When m = n, 3n, 5n,..., The mth-order amplitude Ac_m exists only when k = m / n, and is expressed by the following equation (5).

Here, when the amplitudes of the respective orders are arranged, the amplitude of the fundamental wave is 2 / π, and the amplitude of the nth-order fundamental wave is 2 / π. The harmonic amplitude is
・ When m = 1, 3, 5,..., 2 / (πm)
・ In the case of m = n, 3n, 5n,..., 2n / (πm)
It is.

  Accordingly, the fundamental wave distortion rates δb and δn are expressed by the following equations (6) and (7) from the equations (1) and (2), respectively.

<When n is an integer and is an odd number>
When n is an odd number, the second term nk in equation (3) is also an odd number, so that consideration is given separately for the case where only the first term is described and the case where it is described by the sum of the first and second terms. There is a need to.

  If m = 1, 3, 5,... and m ≠ n × k, the m-th order term can exist only when k = m in equation (3). Is expressed by the following equation (8).

  Further, when m = n, 3n, 5n,..., The m-th order terms are expressed by the following equations (9) and (10) when k = m and k = m / n, respectively. Expressed by the amplitude of the composite function.

  The amplitude Ac_m of the synthesis function of the equations (9) and (10) is expressed by the following equation (11).

Here, when the amplitudes of the respective orders are arranged, the amplitude of the fundamental wave is expressed as 2 / π, and the amplitude of the nth-order fundamental wave is expressed as 2 / (πn) × {n ² + 2n cos (−nφ) +1} ^1/2. The The harmonic amplitude is
When m = 1, 3, 5,... And m ≠ nk, 2 / (πm)
When m = n, 3n, 5n,..., 2 / (πm) × {n ² + 2n cos (−mφ) +1} ^1/2
It is.

  Therefore, the fundamental wave distortion rate δb and the nth order fundamental wave distortion rate δn are expressed by the following equations (12) and (13), respectively.

<When n is a fraction>
When the number of pole pairs p and s of the fundamental wave is a prime natural number and n (n = s / p) is a fraction, the composite magnetic flux density waveform is expressed by the following equation (14).

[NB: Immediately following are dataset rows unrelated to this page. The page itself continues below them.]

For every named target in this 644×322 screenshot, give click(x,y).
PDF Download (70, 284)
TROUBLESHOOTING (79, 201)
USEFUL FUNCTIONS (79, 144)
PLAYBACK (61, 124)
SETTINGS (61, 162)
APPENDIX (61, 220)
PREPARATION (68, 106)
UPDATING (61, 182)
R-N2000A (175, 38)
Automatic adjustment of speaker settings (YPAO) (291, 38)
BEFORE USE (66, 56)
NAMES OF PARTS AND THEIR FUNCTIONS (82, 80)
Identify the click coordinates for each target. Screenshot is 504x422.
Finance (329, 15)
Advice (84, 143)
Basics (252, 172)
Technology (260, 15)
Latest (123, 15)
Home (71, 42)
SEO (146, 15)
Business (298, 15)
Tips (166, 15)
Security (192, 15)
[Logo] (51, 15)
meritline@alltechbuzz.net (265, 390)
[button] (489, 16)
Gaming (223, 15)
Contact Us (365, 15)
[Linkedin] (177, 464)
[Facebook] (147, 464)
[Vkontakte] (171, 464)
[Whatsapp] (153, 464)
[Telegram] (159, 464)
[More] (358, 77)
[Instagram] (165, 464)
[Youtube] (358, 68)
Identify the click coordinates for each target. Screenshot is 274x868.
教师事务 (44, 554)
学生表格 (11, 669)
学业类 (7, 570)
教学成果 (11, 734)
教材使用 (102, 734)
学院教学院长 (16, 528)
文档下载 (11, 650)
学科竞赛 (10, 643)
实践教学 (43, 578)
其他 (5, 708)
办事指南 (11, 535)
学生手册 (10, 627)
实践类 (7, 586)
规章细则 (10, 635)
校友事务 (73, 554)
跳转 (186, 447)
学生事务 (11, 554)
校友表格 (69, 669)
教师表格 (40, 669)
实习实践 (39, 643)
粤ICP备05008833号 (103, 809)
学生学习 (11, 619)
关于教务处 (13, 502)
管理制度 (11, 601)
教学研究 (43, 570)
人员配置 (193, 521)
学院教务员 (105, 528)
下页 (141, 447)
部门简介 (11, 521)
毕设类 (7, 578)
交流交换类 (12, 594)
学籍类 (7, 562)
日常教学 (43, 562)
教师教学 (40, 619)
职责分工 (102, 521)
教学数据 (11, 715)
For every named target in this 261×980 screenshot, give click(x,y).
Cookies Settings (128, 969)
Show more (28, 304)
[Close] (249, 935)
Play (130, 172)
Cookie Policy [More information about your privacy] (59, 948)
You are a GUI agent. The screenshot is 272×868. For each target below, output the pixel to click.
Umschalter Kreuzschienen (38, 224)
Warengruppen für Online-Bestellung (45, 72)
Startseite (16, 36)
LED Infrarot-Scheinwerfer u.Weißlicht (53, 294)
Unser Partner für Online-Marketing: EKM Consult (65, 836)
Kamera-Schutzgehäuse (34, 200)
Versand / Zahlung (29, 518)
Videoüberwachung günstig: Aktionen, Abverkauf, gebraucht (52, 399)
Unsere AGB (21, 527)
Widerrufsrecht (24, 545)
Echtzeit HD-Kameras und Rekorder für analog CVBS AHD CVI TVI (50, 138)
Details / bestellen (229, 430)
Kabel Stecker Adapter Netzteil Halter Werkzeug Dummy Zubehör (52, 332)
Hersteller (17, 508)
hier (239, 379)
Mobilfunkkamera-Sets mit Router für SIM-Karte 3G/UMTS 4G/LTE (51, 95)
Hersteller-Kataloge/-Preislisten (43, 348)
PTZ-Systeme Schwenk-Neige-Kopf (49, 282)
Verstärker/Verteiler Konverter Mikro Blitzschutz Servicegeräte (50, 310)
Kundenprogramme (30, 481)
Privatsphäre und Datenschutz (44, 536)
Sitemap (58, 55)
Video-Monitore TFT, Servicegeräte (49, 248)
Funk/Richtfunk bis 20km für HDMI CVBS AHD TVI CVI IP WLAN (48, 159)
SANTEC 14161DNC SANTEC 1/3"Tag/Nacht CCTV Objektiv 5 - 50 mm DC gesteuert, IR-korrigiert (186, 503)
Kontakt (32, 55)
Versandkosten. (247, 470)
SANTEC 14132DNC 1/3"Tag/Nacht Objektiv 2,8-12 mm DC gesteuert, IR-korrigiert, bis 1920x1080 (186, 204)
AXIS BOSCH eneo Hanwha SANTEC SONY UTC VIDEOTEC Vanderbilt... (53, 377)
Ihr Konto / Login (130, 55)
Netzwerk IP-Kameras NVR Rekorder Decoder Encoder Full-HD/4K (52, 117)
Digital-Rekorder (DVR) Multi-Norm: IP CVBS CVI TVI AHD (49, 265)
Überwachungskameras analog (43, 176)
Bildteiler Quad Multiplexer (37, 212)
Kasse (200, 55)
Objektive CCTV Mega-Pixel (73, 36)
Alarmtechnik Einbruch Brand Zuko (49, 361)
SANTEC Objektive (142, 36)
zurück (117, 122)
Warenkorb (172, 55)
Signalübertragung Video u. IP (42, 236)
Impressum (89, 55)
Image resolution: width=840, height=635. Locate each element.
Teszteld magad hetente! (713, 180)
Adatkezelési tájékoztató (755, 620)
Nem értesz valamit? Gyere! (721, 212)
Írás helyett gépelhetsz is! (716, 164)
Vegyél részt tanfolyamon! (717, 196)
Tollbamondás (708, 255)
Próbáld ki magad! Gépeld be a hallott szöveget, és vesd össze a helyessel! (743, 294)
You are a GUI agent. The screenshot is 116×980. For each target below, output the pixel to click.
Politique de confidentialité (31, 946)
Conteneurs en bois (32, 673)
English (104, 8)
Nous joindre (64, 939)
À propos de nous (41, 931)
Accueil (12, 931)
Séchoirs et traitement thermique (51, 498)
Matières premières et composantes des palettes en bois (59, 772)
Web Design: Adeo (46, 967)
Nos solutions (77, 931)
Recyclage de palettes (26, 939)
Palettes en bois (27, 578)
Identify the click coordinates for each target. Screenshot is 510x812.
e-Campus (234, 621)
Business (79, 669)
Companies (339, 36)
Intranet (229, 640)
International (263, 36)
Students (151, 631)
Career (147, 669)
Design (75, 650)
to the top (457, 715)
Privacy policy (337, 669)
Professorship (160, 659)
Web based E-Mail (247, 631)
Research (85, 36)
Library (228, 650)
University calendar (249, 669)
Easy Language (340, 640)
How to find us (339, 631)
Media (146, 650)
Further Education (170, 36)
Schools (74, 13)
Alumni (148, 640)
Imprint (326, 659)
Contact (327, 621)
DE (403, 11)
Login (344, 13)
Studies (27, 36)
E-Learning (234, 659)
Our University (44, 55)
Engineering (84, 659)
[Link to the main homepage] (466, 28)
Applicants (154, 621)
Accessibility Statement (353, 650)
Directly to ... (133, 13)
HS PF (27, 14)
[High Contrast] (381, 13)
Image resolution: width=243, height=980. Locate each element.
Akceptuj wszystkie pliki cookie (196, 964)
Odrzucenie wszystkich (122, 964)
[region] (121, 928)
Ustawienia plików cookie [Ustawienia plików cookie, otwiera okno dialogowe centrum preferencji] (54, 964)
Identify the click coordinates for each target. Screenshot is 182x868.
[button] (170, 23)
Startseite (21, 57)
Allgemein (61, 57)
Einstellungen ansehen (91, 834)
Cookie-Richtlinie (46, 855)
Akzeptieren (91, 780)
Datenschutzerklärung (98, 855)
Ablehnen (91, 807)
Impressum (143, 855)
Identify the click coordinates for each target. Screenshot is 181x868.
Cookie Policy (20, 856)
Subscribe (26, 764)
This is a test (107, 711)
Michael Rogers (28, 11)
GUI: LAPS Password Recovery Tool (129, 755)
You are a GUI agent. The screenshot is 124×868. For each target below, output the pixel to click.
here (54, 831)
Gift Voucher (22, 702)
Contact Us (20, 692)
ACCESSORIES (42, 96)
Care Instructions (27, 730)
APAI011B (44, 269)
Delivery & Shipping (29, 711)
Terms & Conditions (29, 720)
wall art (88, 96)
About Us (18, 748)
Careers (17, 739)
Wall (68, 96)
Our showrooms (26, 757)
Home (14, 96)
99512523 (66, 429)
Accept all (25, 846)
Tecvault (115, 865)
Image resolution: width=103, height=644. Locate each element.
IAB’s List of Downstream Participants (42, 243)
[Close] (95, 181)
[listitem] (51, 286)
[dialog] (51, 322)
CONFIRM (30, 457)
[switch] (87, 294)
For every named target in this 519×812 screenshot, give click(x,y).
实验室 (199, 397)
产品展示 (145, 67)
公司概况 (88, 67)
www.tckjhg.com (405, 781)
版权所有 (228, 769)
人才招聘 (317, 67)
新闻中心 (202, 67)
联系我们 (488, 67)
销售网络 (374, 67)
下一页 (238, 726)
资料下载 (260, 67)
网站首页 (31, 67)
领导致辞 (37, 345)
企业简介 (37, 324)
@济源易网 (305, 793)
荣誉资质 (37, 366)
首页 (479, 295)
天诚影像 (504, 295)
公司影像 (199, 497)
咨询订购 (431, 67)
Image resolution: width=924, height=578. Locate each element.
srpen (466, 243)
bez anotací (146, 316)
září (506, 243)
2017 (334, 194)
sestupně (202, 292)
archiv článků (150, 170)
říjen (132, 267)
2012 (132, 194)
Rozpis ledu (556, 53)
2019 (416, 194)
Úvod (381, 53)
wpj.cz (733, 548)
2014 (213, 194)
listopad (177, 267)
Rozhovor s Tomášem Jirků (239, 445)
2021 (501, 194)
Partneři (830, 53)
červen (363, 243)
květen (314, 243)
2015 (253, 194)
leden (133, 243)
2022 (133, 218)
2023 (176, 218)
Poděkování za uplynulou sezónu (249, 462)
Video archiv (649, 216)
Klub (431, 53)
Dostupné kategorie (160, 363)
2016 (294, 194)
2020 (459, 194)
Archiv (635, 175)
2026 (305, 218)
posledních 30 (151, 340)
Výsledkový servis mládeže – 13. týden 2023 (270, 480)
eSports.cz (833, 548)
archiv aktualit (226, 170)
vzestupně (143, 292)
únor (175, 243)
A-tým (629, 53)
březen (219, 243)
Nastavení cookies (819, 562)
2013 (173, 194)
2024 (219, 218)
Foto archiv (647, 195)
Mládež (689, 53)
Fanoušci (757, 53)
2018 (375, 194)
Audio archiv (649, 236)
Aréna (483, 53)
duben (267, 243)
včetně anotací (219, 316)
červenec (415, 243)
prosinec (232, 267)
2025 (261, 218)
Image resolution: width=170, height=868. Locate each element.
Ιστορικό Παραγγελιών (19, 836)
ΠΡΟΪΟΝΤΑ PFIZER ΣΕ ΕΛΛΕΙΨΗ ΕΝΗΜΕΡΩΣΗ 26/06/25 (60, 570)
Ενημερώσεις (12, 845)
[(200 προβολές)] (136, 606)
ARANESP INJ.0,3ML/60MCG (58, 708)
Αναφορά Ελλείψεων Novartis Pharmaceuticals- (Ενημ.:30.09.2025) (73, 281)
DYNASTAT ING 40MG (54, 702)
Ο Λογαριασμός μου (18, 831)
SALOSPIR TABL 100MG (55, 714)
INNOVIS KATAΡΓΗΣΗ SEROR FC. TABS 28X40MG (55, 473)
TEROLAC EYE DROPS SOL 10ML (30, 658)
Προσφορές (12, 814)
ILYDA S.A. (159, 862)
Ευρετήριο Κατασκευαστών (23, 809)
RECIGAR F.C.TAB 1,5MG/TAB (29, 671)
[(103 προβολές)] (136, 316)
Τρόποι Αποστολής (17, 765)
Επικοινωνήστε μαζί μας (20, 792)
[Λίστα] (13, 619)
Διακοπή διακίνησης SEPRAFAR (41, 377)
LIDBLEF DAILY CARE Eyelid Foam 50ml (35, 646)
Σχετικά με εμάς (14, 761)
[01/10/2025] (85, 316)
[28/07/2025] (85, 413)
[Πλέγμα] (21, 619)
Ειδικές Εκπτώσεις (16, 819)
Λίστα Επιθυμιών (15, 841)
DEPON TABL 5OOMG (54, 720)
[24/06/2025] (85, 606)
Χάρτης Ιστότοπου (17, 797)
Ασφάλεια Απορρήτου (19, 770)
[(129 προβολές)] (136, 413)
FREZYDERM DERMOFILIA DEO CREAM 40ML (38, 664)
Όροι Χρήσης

From equation (14), when pk ₁ ≠ sk ₂ , the first and second terms are independent orders, but the m-th order amplitude is only under the condition that pk ₁ = sk ₂ holds. , The amplitude of the synthesis function constituted by the first and second terms.

Here, in order for pk ₁ = sk _{2 to} be satisfied under the conditions of k = 1, 3, 5,..., The following equation (15) must be satisfied, and when p and s are both odd numbers: You can see that it only holds.

  In the following, a case will be described in which at least one of p and s is an even number, and when both p and s are odd numbers.

<< When at least one of p and s is an even number >>
In this case, since Equation (15) does not hold, the first and second terms of Equation (14) take independent orders. The order component of m = p · g (g = 1, 3, 5,...) occurs only when k = m / p, and the m-th order amplitude Ac_m is given by the following equation (16). expressed.

  The order component of m = s · g (g = 1, 3, 5,...) Is generated only when k = m / s, and the m-th order amplitude Ac_m is expressed by the following equation (17). ).

Here, when the amplitude of each order is arranged, the amplitude of the fundamental wave is 2 / π, the amplitude of the nth-order fundamental wave is 2 / π, and the amplitude of the harmonic wave is
2p / (πm) when m = pg (g = 1, 3, 5,...)
・ When m = sg (g = 1, 3, 5,...), 2 s / (πm)
It becomes.

  Accordingly, the p-order fundamental wave distortion rate δp and the s-order fundamental wave distortion rate δs are expressed as in the following equations (18) and (19).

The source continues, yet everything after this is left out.